■ Short problem
Please render every one of the entries below as a numbered list, skipping blank lines and leaving out the pictures.

== Excerpted data

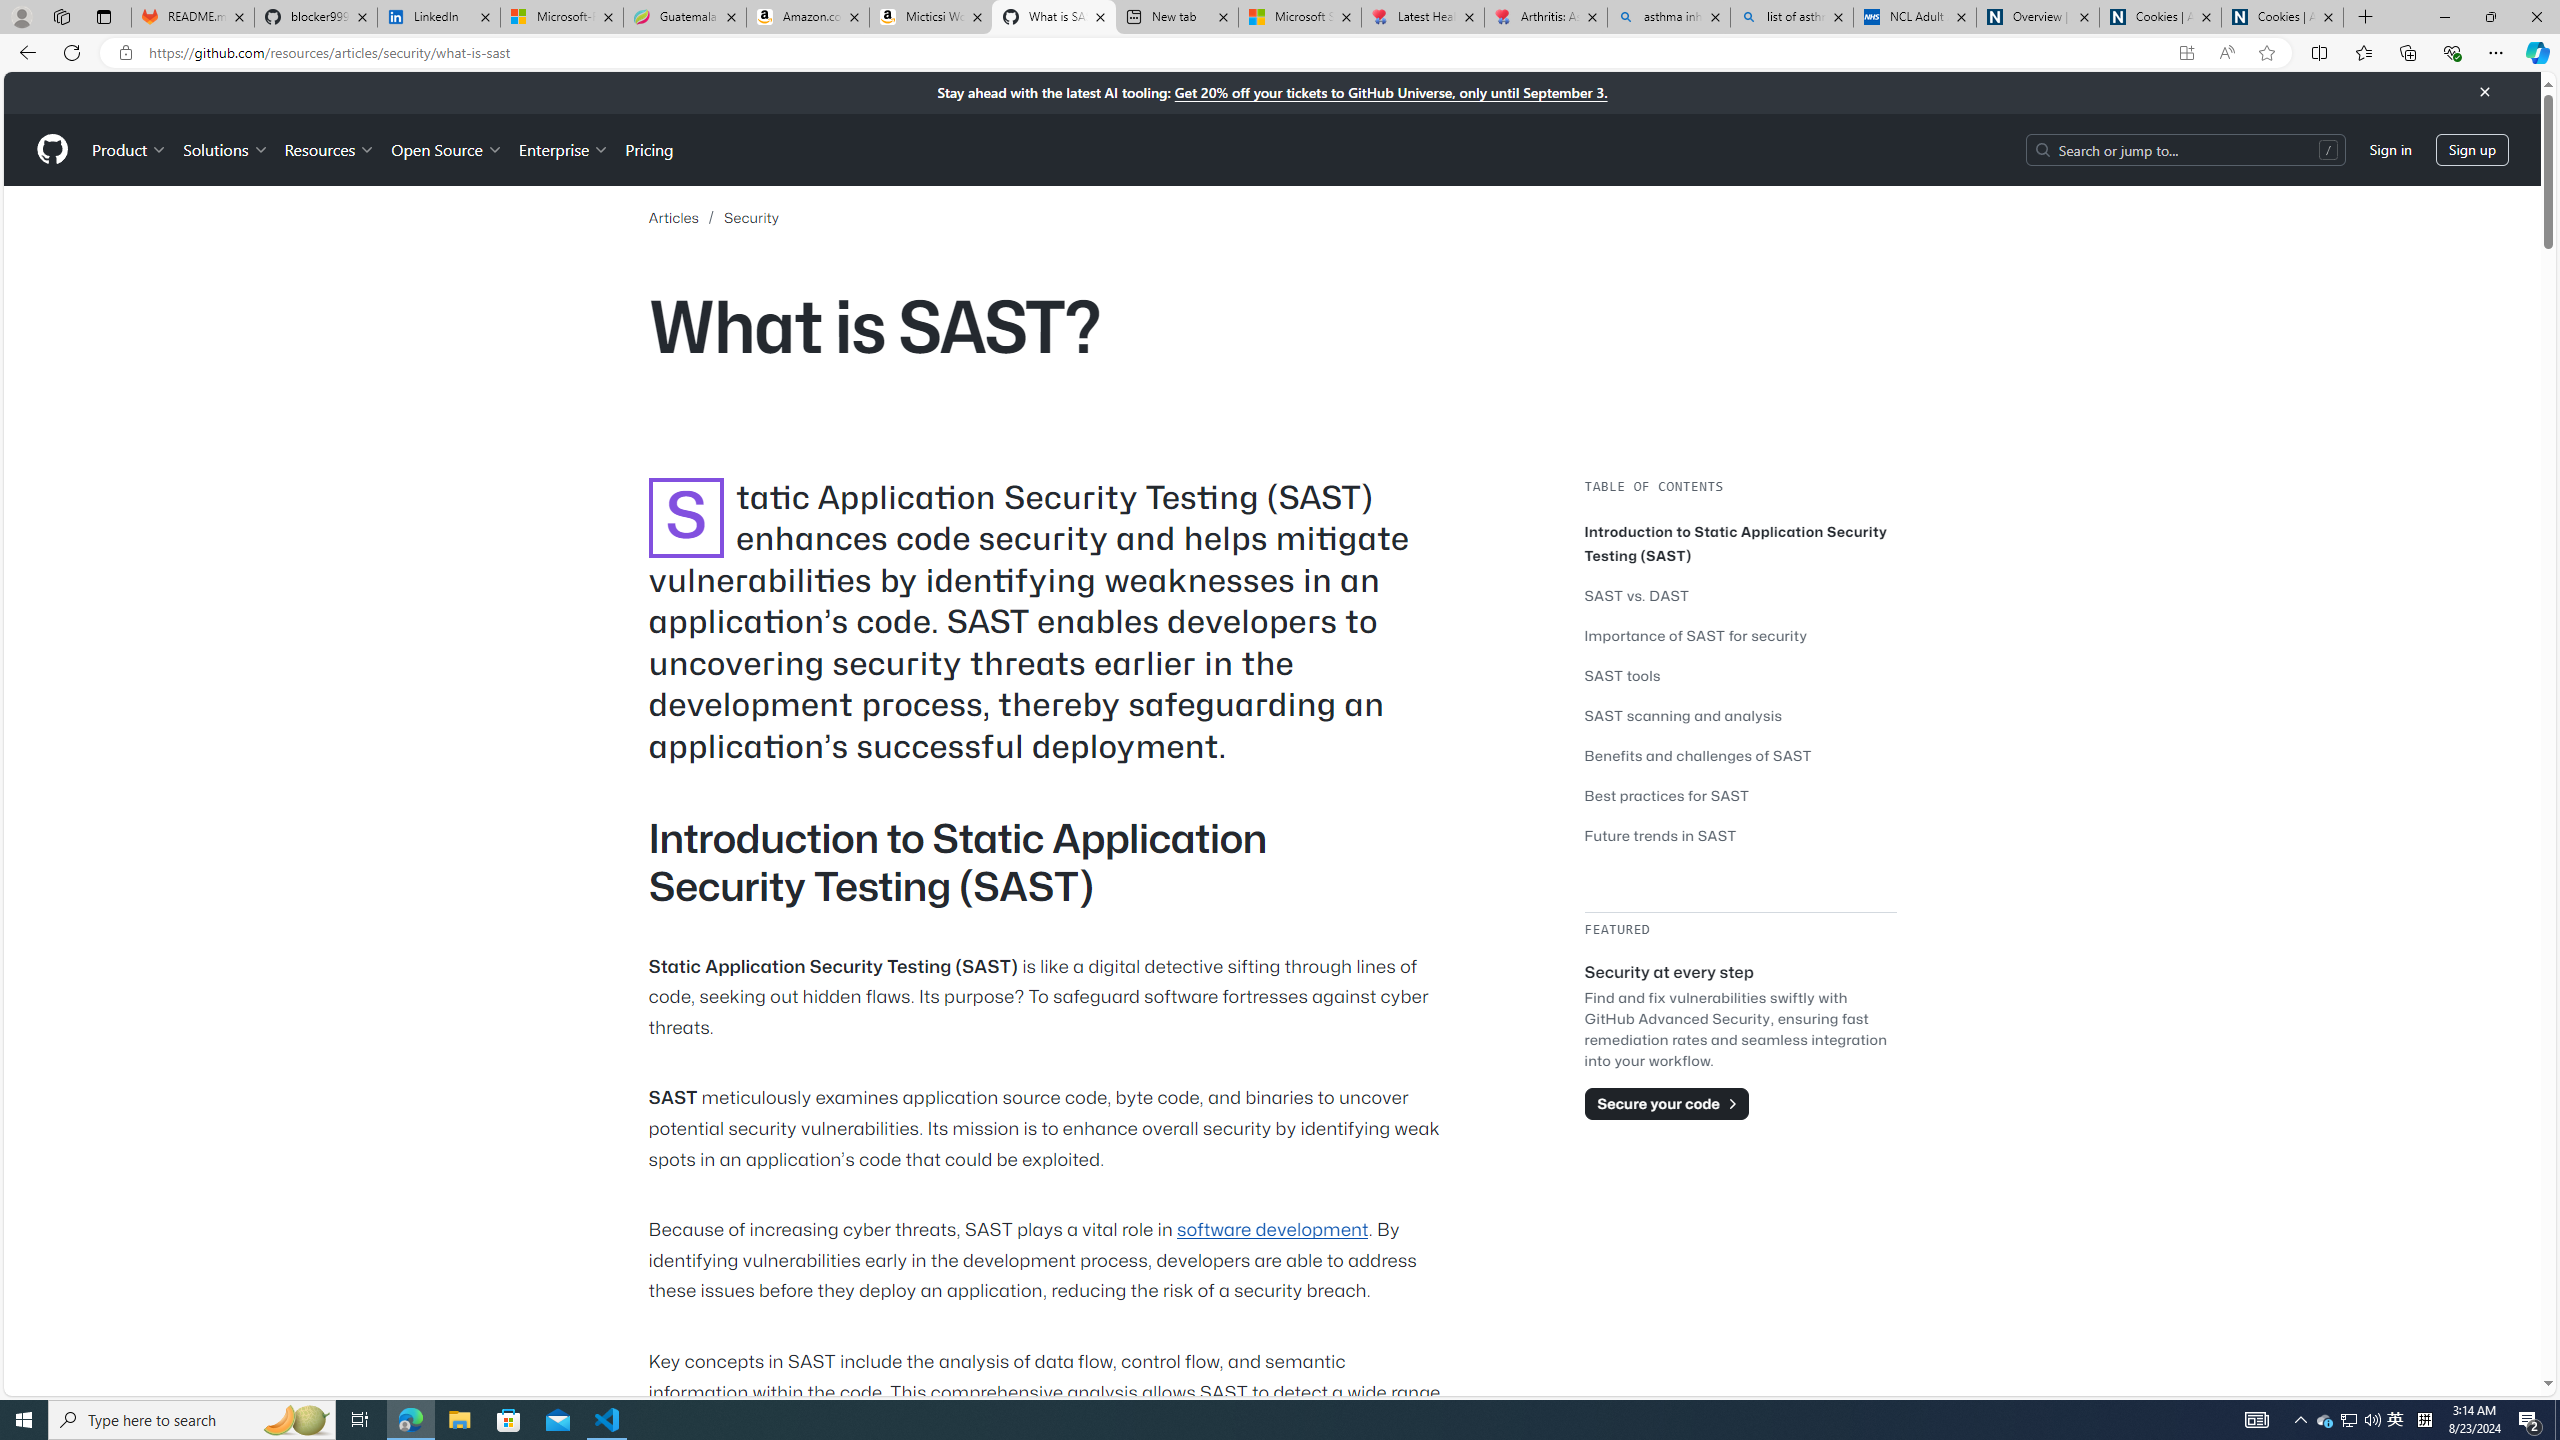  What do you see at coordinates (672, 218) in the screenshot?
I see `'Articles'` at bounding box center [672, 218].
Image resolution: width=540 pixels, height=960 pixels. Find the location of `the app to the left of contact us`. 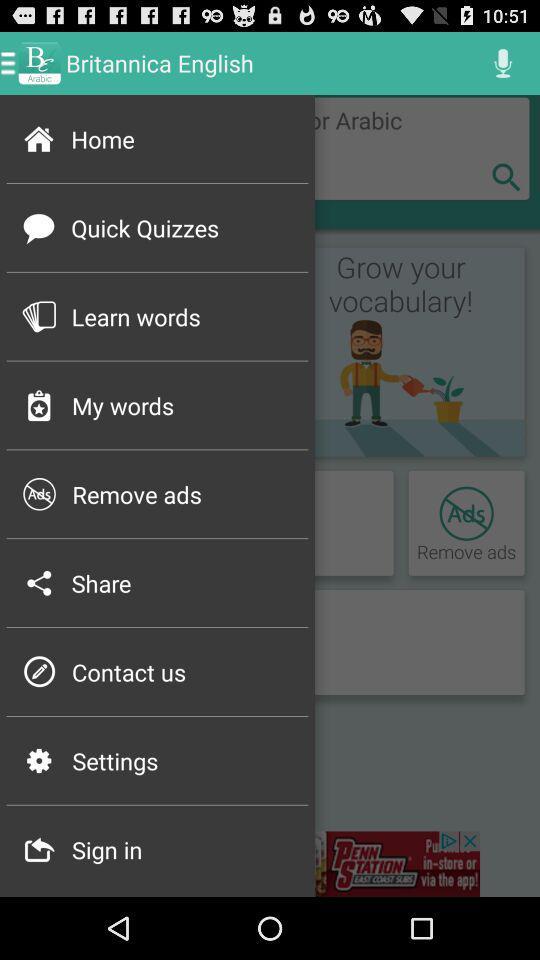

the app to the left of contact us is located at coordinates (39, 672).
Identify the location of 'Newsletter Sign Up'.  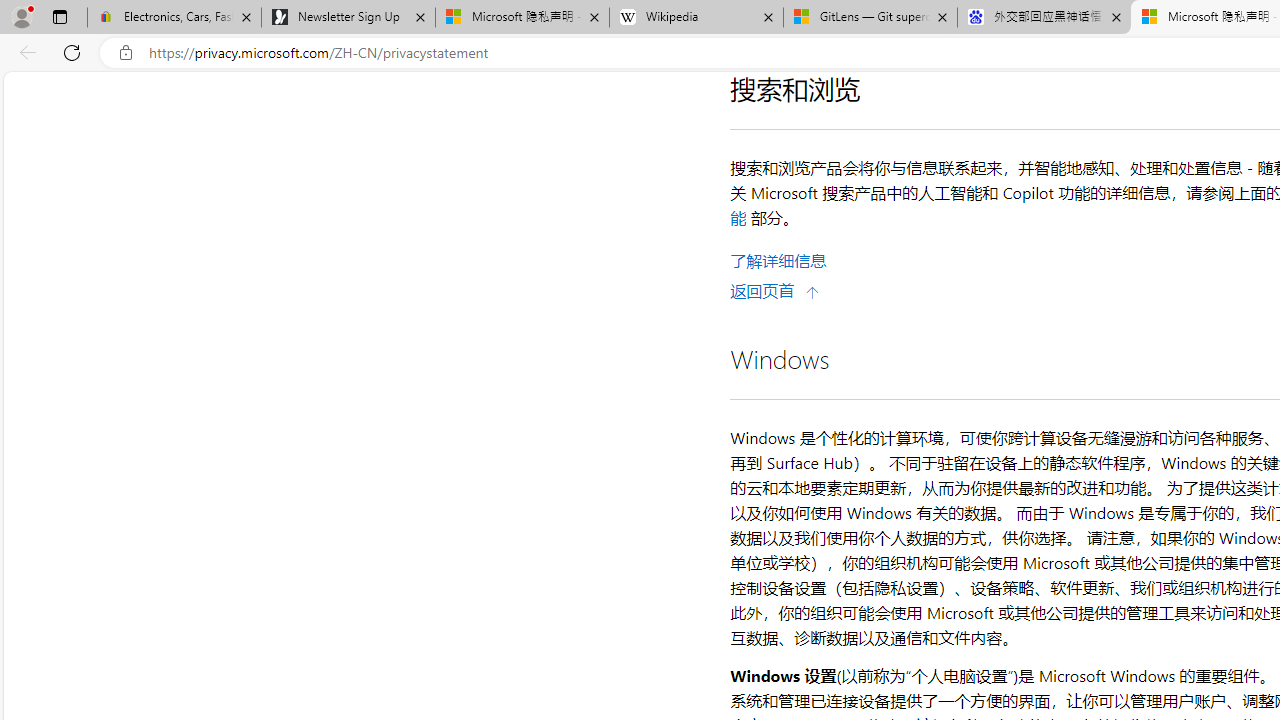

====

■ Finished task
1.   What do you see at coordinates (672, 218) in the screenshot?
2. I see `'Articles'` at bounding box center [672, 218].
3. Image resolution: width=540 pixels, height=960 pixels. Find the location of `the app to the left of contact us`. 
4. the app to the left of contact us is located at coordinates (39, 672).
5. Identify the location of 'Newsletter Sign Up'.  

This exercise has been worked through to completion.